[Provided records Boundary: Start]
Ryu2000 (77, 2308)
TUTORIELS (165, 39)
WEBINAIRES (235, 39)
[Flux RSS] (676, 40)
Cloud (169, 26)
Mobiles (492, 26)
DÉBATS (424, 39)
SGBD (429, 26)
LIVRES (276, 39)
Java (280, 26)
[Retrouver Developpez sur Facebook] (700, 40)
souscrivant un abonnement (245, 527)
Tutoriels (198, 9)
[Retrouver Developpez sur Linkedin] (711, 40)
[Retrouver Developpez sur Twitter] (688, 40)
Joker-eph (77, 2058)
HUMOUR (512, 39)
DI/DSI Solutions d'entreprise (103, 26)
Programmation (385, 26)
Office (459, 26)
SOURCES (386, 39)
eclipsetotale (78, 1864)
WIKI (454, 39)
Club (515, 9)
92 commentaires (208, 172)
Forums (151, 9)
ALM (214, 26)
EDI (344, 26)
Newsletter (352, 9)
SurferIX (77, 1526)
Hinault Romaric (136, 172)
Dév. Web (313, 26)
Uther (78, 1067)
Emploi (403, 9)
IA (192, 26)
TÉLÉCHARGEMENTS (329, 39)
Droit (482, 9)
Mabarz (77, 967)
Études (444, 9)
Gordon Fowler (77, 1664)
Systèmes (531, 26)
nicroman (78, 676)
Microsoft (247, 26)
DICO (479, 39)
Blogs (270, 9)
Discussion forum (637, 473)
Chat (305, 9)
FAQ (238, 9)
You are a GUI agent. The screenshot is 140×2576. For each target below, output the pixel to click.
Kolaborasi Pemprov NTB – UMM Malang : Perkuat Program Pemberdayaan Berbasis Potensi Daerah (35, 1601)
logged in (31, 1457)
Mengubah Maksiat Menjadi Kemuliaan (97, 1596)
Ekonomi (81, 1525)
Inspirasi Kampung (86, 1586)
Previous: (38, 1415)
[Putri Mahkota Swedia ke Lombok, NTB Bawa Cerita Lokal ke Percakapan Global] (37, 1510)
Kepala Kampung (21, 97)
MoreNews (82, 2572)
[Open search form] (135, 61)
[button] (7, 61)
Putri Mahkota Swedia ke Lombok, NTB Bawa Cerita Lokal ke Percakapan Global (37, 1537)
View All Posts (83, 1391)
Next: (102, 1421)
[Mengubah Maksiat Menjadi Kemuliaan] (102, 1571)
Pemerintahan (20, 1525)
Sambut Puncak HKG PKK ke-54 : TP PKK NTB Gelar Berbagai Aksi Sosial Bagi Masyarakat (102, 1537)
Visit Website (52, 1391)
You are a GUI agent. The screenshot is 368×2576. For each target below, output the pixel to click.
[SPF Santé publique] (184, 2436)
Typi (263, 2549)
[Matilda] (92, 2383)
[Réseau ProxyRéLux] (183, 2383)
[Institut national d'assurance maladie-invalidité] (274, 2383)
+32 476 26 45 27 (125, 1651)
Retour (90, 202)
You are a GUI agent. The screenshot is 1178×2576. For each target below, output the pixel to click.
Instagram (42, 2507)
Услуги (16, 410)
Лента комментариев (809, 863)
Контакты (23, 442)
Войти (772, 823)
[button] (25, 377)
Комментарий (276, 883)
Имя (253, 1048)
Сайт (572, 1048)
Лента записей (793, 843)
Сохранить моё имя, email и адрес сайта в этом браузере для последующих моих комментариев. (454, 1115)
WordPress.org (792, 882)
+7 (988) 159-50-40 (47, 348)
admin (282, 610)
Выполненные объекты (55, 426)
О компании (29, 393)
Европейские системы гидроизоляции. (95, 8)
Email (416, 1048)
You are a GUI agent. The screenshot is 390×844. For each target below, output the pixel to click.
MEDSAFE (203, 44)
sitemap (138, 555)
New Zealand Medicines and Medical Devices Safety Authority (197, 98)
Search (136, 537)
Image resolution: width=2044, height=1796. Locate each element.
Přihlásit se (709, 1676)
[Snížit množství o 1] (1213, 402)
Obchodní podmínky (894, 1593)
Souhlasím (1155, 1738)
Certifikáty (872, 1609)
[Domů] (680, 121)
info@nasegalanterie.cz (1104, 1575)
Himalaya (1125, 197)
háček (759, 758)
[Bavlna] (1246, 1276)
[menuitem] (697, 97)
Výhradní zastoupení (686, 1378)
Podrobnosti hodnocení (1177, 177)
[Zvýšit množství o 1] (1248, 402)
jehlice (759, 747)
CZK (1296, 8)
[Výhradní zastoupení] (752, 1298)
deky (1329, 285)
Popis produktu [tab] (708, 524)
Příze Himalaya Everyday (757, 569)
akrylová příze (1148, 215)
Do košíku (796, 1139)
[Provided records Boundary: End]
[Your objective]
Set down only the lines above that fall between the line holding "Programmation (385, 26)" and the line holding "You are a GUI agent. The screenshot is 140×2576.", inclusive, keeping each exact.

[Completed exercise]
Programmation (385, 26)
Office (459, 26)
SOURCES (386, 39)
eclipsetotale (78, 1864)
WIKI (454, 39)
Club (515, 9)
92 commentaires (208, 172)
Forums (151, 9)
ALM (214, 26)
EDI (344, 26)
Newsletter (352, 9)
SurferIX (77, 1526)
Hinault Romaric (136, 172)
Dév. Web (313, 26)
Uther (78, 1067)
Emploi (403, 9)
IA (192, 26)
TÉLÉCHARGEMENTS (329, 39)
Droit (482, 9)
Mabarz (77, 967)
Études (444, 9)
Gordon Fowler (77, 1664)
Systèmes (531, 26)
nicroman (78, 676)
Microsoft (247, 26)
DICO (479, 39)
Blogs (270, 9)
Discussion forum (637, 473)
Chat (305, 9)
FAQ (238, 9)
You are a GUI agent. The screenshot is 140×2576. For each target below, output the pixel to click.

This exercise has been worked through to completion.